Stored entries:
■ ■ ■ ■ ■ ■ ■
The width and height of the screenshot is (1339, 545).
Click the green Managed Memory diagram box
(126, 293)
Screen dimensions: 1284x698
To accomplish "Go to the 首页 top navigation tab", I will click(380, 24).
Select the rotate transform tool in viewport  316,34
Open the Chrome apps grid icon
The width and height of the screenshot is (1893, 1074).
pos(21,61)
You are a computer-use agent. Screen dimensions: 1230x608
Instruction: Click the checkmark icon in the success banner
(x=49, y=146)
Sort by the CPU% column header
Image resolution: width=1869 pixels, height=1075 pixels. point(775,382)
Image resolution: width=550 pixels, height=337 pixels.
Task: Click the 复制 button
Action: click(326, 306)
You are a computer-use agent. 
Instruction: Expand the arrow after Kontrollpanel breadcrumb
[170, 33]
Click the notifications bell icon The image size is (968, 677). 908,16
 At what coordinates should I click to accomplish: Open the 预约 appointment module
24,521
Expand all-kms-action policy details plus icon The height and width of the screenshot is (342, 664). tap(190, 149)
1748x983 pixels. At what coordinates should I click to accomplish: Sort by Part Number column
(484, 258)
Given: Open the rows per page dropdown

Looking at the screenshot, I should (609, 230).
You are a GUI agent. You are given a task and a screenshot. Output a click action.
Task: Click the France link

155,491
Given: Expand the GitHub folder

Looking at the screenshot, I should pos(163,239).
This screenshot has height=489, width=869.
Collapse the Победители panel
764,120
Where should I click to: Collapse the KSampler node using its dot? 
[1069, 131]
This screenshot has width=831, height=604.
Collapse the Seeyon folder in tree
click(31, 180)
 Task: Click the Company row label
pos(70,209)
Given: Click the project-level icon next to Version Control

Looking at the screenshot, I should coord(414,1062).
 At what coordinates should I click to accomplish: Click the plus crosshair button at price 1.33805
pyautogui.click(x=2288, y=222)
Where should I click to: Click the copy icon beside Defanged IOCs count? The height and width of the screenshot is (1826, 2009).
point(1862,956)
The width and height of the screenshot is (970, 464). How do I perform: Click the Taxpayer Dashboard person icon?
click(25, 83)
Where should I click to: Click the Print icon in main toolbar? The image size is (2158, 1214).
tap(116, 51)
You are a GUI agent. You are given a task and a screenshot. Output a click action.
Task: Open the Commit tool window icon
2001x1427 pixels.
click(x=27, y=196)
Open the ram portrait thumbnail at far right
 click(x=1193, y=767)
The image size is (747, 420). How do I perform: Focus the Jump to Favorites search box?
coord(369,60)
■ ■ ■ ■ ■ ■ ■
▶ Problem details: Your response must consist of every line above, reproduced exactly.

▶ Answer box:
The width and height of the screenshot is (1339, 545).
Click the green Managed Memory diagram box
(126, 293)
Screen dimensions: 1284x698
To accomplish "Go to the 首页 top navigation tab", I will click(380, 24).
Select the rotate transform tool in viewport  316,34
Open the Chrome apps grid icon
The width and height of the screenshot is (1893, 1074).
pos(21,61)
You are a computer-use agent. Screen dimensions: 1230x608
Instruction: Click the checkmark icon in the success banner
(x=49, y=146)
Sort by the CPU% column header
Image resolution: width=1869 pixels, height=1075 pixels. point(775,382)
Image resolution: width=550 pixels, height=337 pixels.
Task: Click the 复制 button
Action: click(326, 306)
You are a computer-use agent. 
Instruction: Expand the arrow after Kontrollpanel breadcrumb
[170, 33]
Click the notifications bell icon The image size is (968, 677). 908,16
 At what coordinates should I click to accomplish: Open the 预约 appointment module
24,521
Expand all-kms-action policy details plus icon The height and width of the screenshot is (342, 664). tap(190, 149)
1748x983 pixels. At what coordinates should I click to accomplish: Sort by Part Number column
(484, 258)
Given: Open the rows per page dropdown

Looking at the screenshot, I should (609, 230).
You are a GUI agent. You are given a task and a screenshot. Output a click action.
Task: Click the France link

155,491
Given: Expand the GitHub folder

Looking at the screenshot, I should pos(163,239).
This screenshot has height=489, width=869.
Collapse the Победители panel
764,120
Where should I click to: Collapse the KSampler node using its dot? 
[1069, 131]
This screenshot has width=831, height=604.
Collapse the Seeyon folder in tree
click(31, 180)
 Task: Click the Company row label
pos(70,209)
Given: Click the project-level icon next to Version Control

Looking at the screenshot, I should coord(414,1062).
 At what coordinates should I click to accomplish: Click the plus crosshair button at price 1.33805
pyautogui.click(x=2288, y=222)
Where should I click to: Click the copy icon beside Defanged IOCs count? The height and width of the screenshot is (1826, 2009).
point(1862,956)
The width and height of the screenshot is (970, 464). How do I perform: Click the Taxpayer Dashboard person icon?
click(25, 83)
Where should I click to: Click the Print icon in main toolbar? The image size is (2158, 1214).
tap(116, 51)
You are a GUI agent. You are given a task and a screenshot. Output a click action.
Task: Open the Commit tool window icon
2001x1427 pixels.
click(x=27, y=196)
Open the ram portrait thumbnail at far right
 click(x=1193, y=767)
The image size is (747, 420). How do I perform: Focus the Jump to Favorites search box?
coord(369,60)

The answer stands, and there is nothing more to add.